In Wurttemburg, Will is captured by Black Guard and thrown into a deep pit, but is rescued by Beanpole. Together they continue their journey in a stolen rowing boat. Next they find themselves at a hotel where a grand wedding is being planned, and for a while they work as waiters, meeting the girls Zerlina and Papagena there. Avoiding Black Guard once again, they are smuggled out of the hotel by Frau Heinitz and make their way to the Games. At the stadium many athletes (and Tripods) are gathered. Reunited with Fritz, Will and Beanpole participate in their events, Beanpole failing to qualify to be taken into the City after spraining his ankle.

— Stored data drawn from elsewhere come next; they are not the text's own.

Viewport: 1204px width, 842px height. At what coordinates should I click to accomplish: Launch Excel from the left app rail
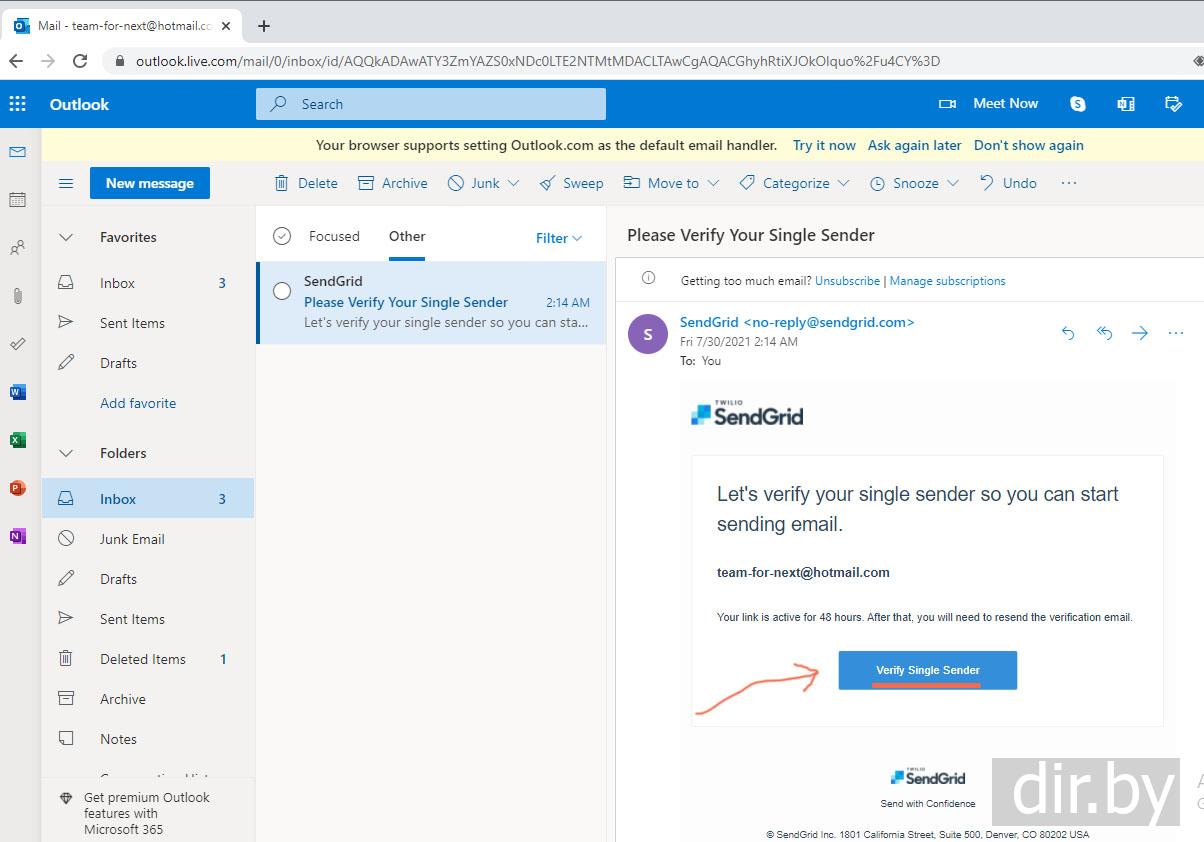[x=17, y=440]
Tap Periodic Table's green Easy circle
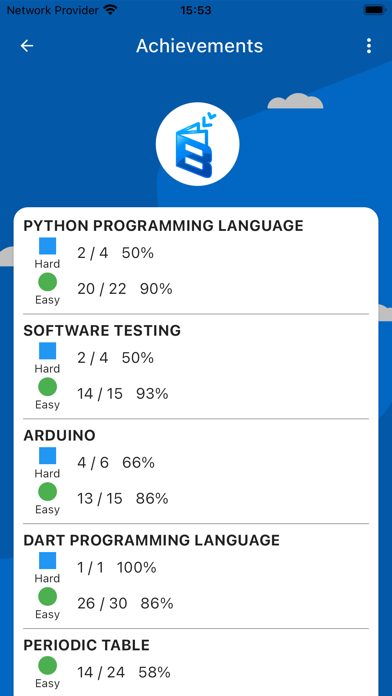The image size is (392, 696). [x=48, y=665]
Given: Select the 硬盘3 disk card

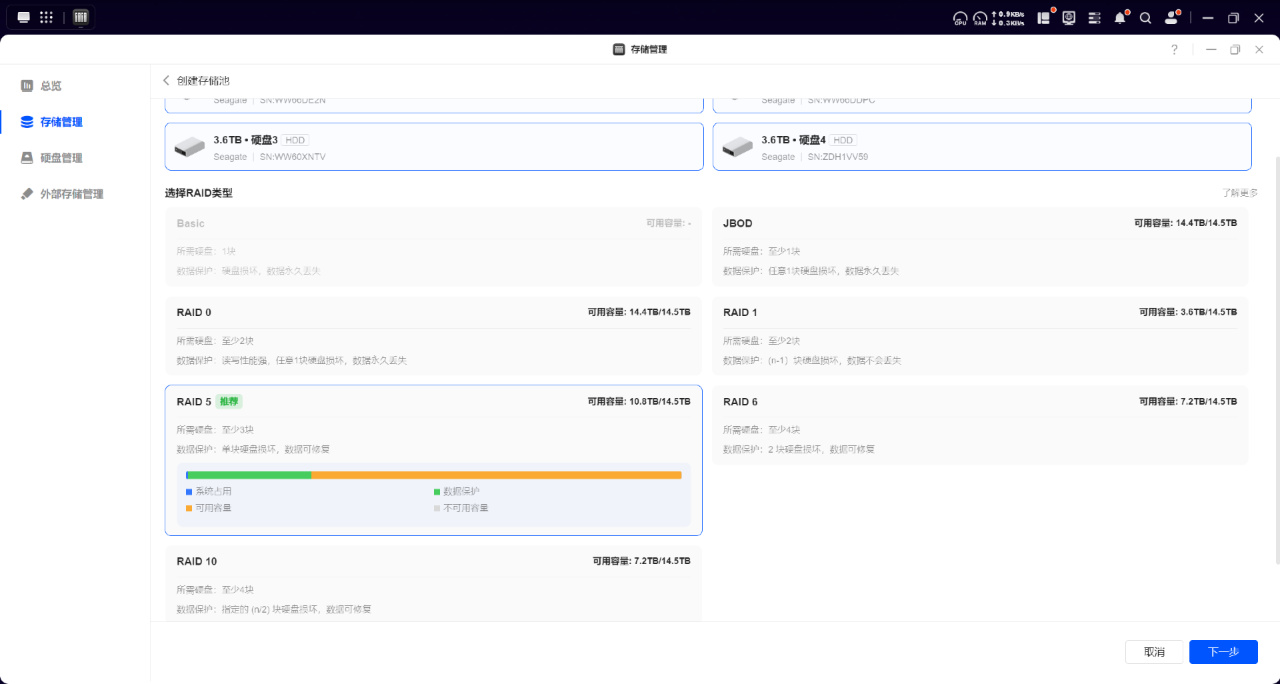Looking at the screenshot, I should pyautogui.click(x=433, y=147).
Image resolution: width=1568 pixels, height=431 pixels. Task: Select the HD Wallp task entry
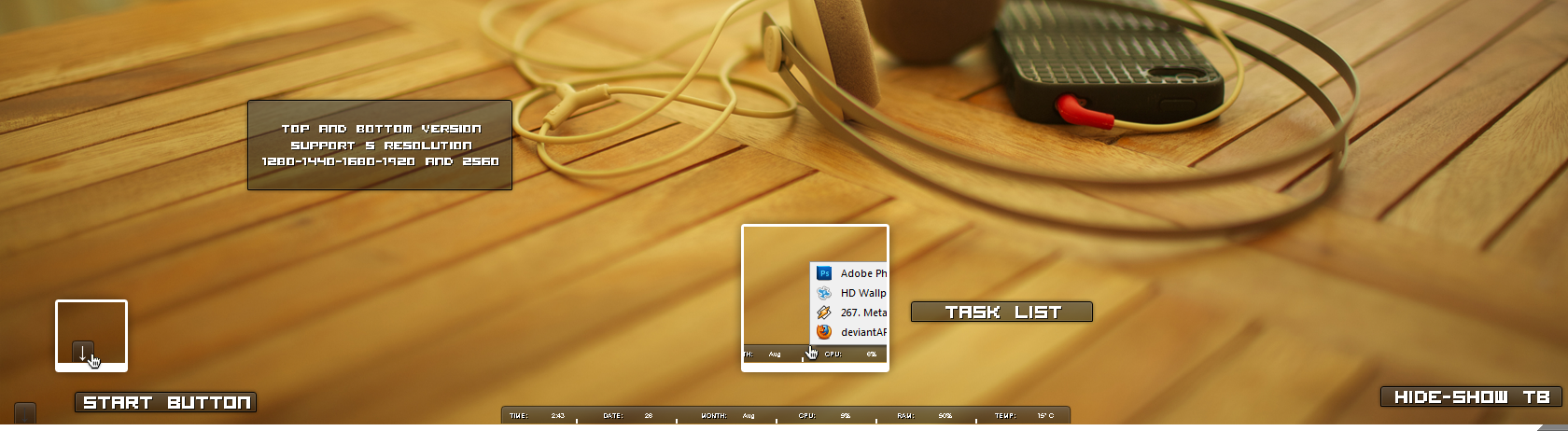pos(863,293)
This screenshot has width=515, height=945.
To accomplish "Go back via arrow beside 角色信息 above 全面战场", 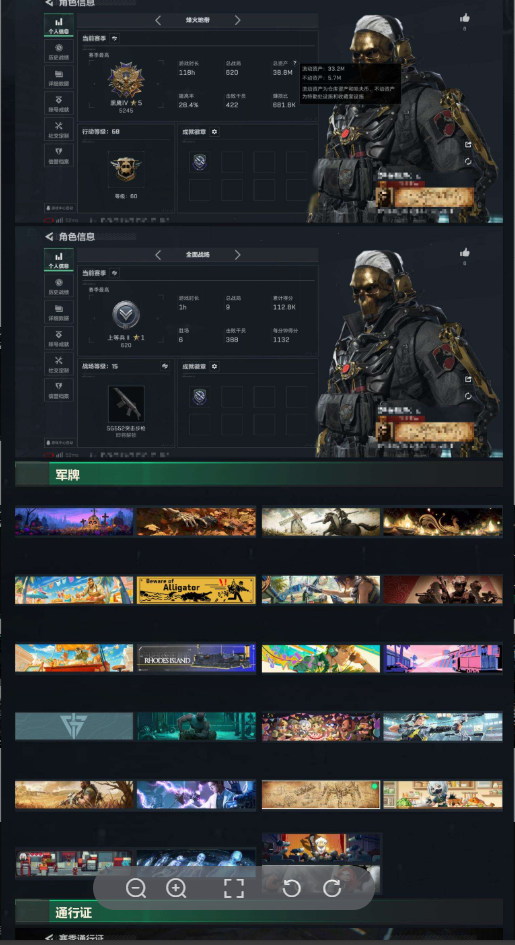I will (49, 237).
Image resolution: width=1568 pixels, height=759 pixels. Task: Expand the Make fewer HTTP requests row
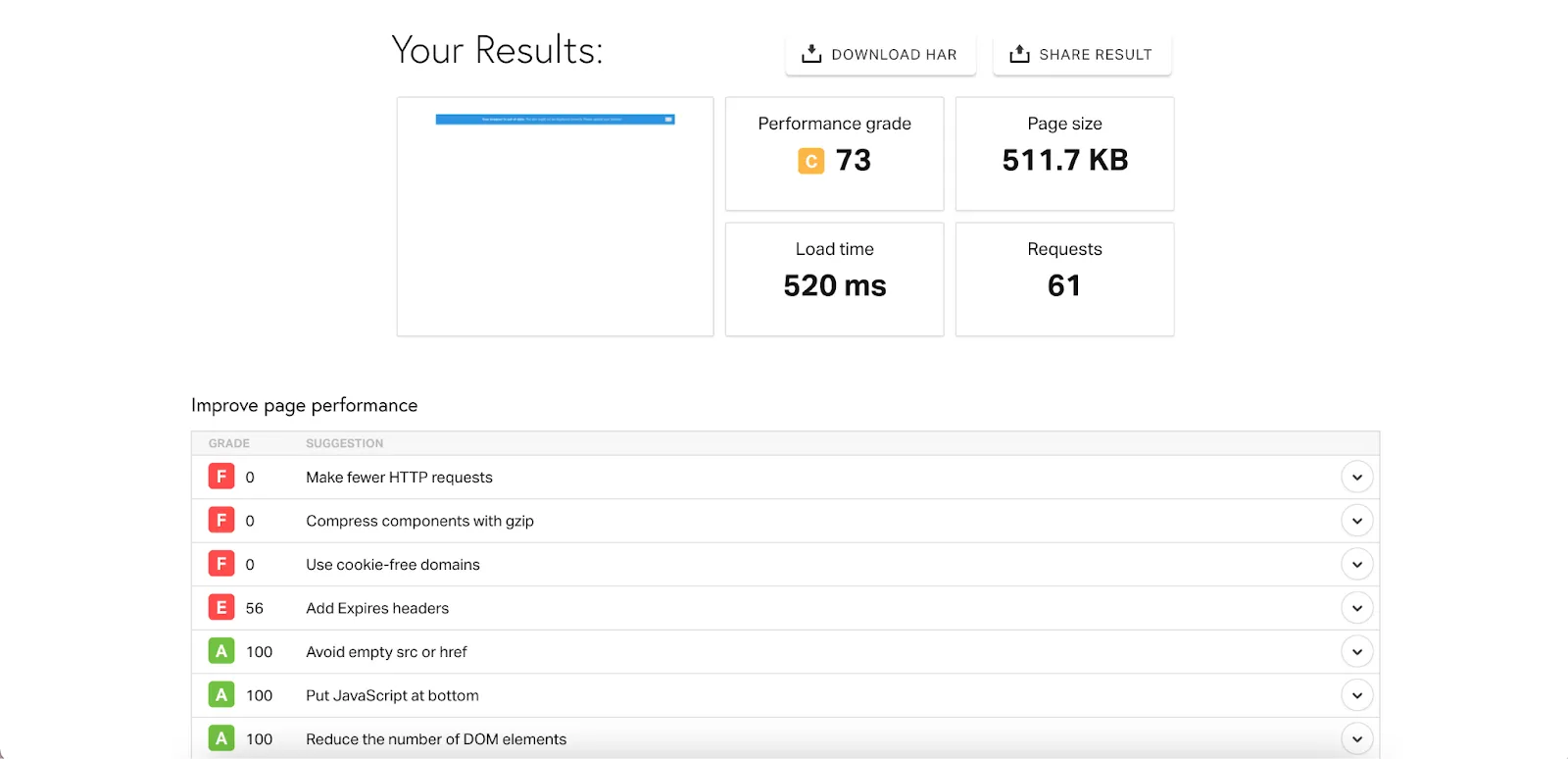pos(1356,478)
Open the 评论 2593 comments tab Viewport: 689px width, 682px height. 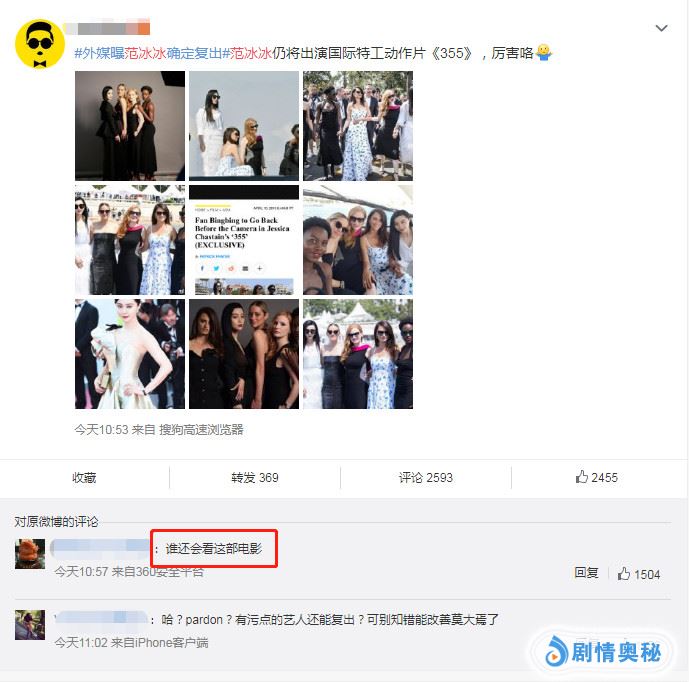click(x=425, y=478)
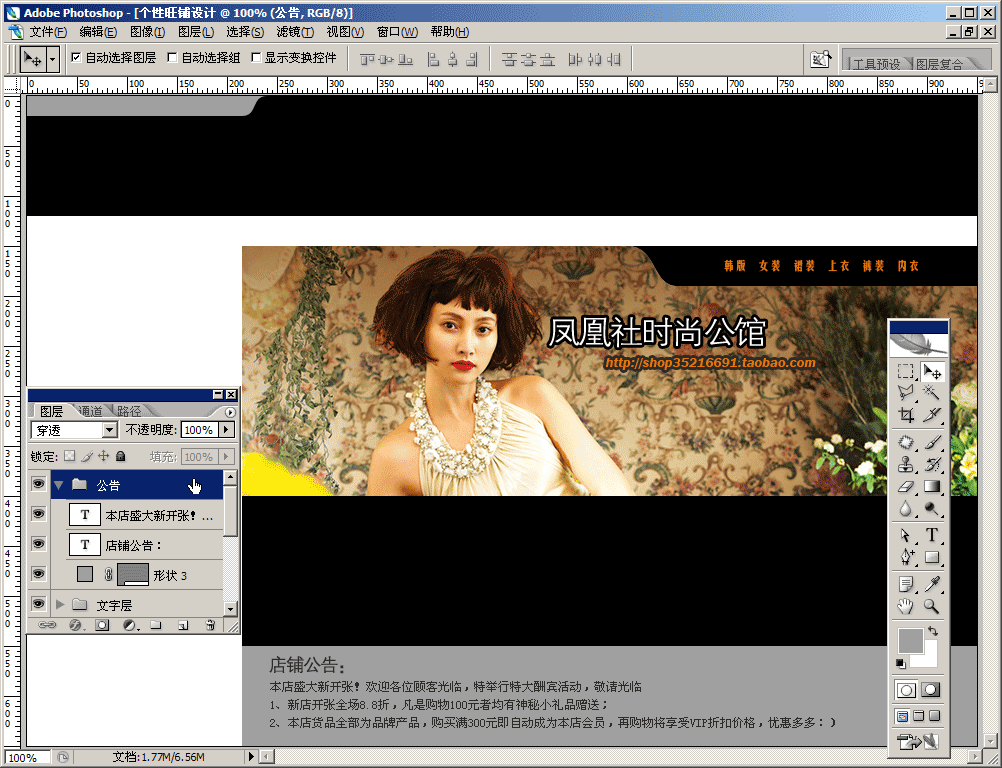The width and height of the screenshot is (1002, 768).
Task: Select the Zoom magnifier tool
Action: click(x=932, y=606)
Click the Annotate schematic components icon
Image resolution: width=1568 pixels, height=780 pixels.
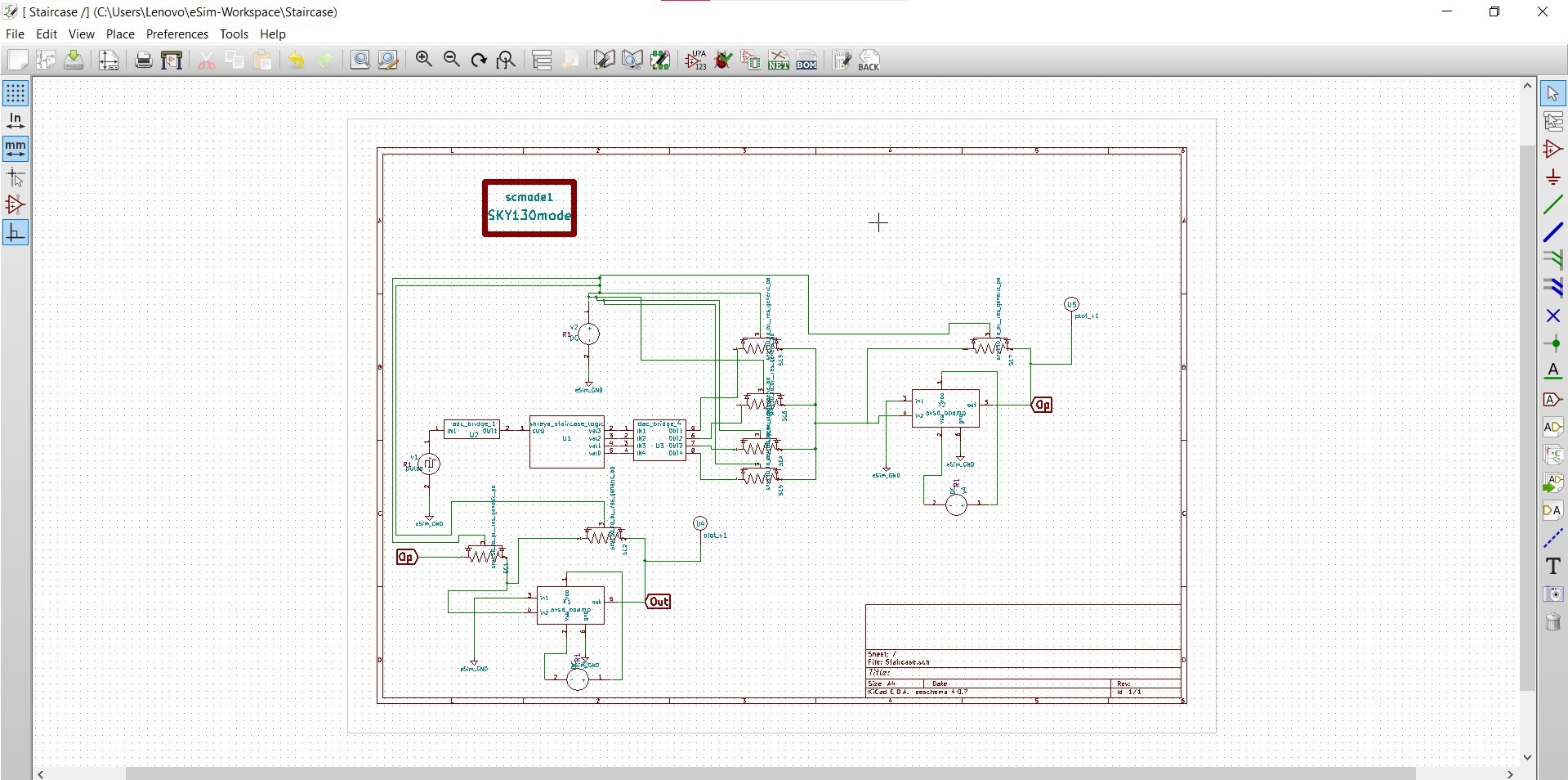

Both Will and Fritz are successful and are carried into the City inside Tripods. Once inside, Fritz is made to work in a huge quarry beneath the City, while Will is chosen by Master West 468 to be his slave. While Will becomes quite friendly with his Master, Fritz gains a transfer to become a member of the Power Elite, technicians who run the City’s power station from where he can gain more information. He meets another member of the Free Men called Pierre who shares with him the knowledge that he has gathered, before succumbing to a heart attack. Will finds Eloise in suspended animation in the Pyramid of Beauty – a museum where the Masters display many female humans that they have collected. He also discovers that higher beings live in the City in white voids at the tops of the pyramids surrounding the Pool of Fire, and he is summoned by one of them as he has a more inquisitive mind than the other slaves.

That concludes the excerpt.